Evaluating data quality with Amazon Glue Studio - Amazon Glue
Services or capabilities described in Amazon Web Services documentation might vary by Region. To see the differences applicable to the China Regions, see Getting Started with Amazon Web Services in China (PDF).

Evaluating data quality with Amazon Glue Studio

Amazon Glue Data Quality evaluates and monitors the quality of your data based on rules that you define. This makes it easy to identify the data that needs action. In Amazon Glue Studio, you can add data quality nodes to your visual job to create data quality rules on tables in your Data Catalog. You can then monitor and evaluate changes to your datasets as they evolve over time. For an overview of how to work with Amazon Glue Data Quality in Amazon Glue Studio, see the following video.

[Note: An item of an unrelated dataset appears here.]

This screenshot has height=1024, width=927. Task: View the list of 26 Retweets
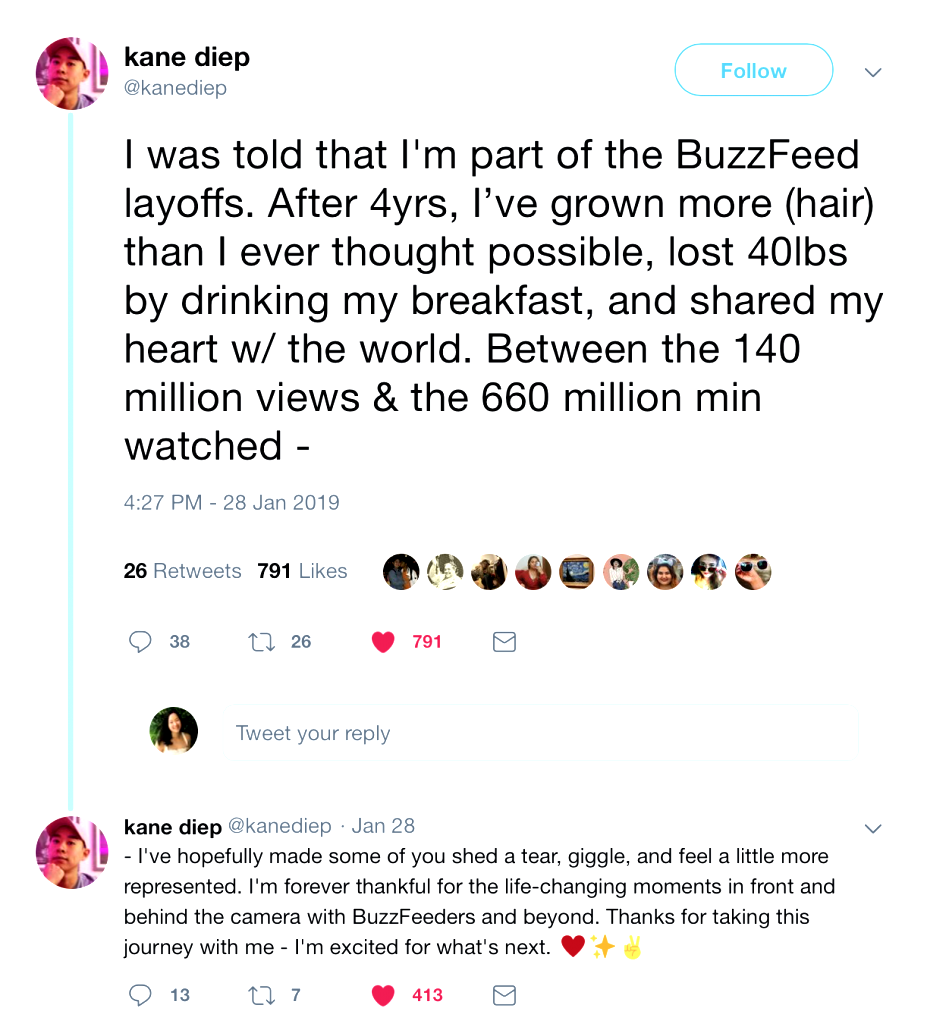(182, 571)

The following are the high-level steps for how you work with Amazon Glue Data Quality:

  1. Create data quality rules – Build a set of data quality rules using the DQDL builder by choosing built-in rulesets that you configure.

  2. Configure a data quality job – Define actions based on the data quality results and output options.

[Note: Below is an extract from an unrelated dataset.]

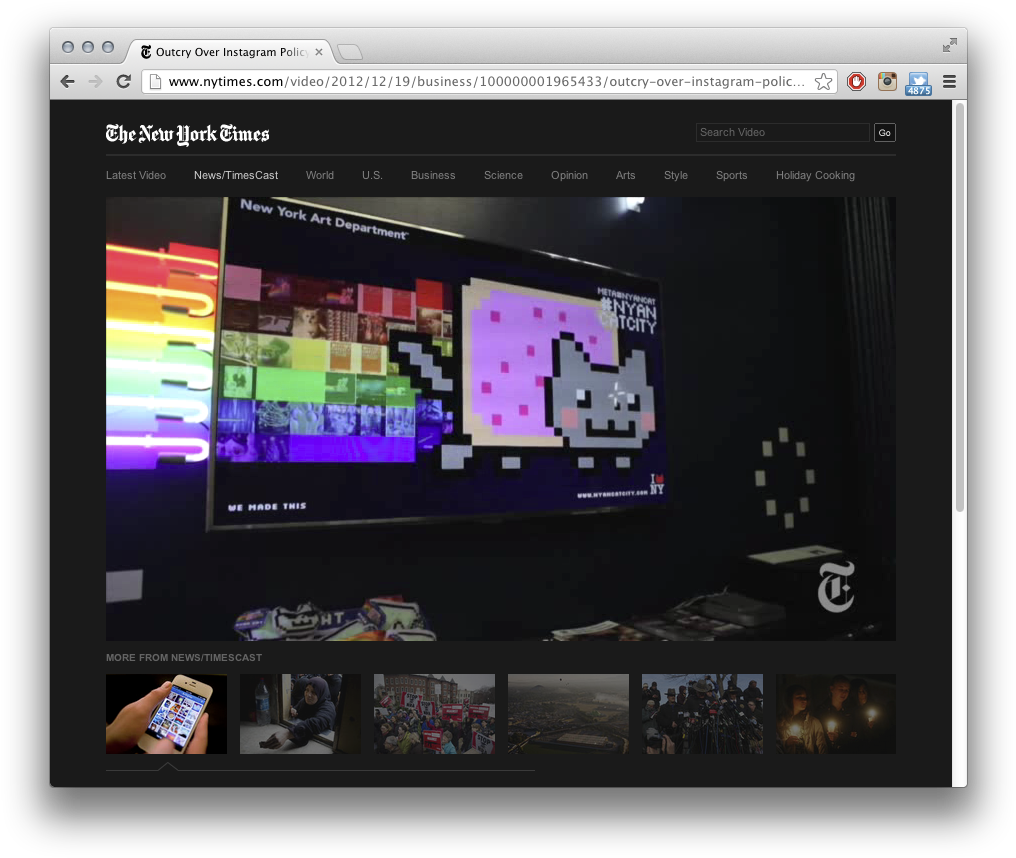1016x858 pixels.
Task: Click the red AdBlock extension icon
Action: coord(856,82)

  3. Save and run a data quality job – Create and run a job. Saving the job will save the rulesets that you created for the job.

  4. Monitor and review the data quality results – Review the data quality results after the job run is complete. Optionally, schedule the job for a future date.

Benefits

Data analysts, data engineers, and data scientists can use the Evaluate Data Quality node in Amazon Glue Studio to analyze, configure, monitor, and improve the quality of data from the visual job editor. The benefits of using the data quality node include the following:

  • You can detect data quality issues - You can check for issues by creating rules that check characteristics of your datasets.

  • It's easy to get started - You can start with pre-built rules and actions.

  • Tight integration - You can use data quality nodes in Amazon Glue Studio because Amazon Glue Data Quality runs on top of the Amazon Glue Data Catalog.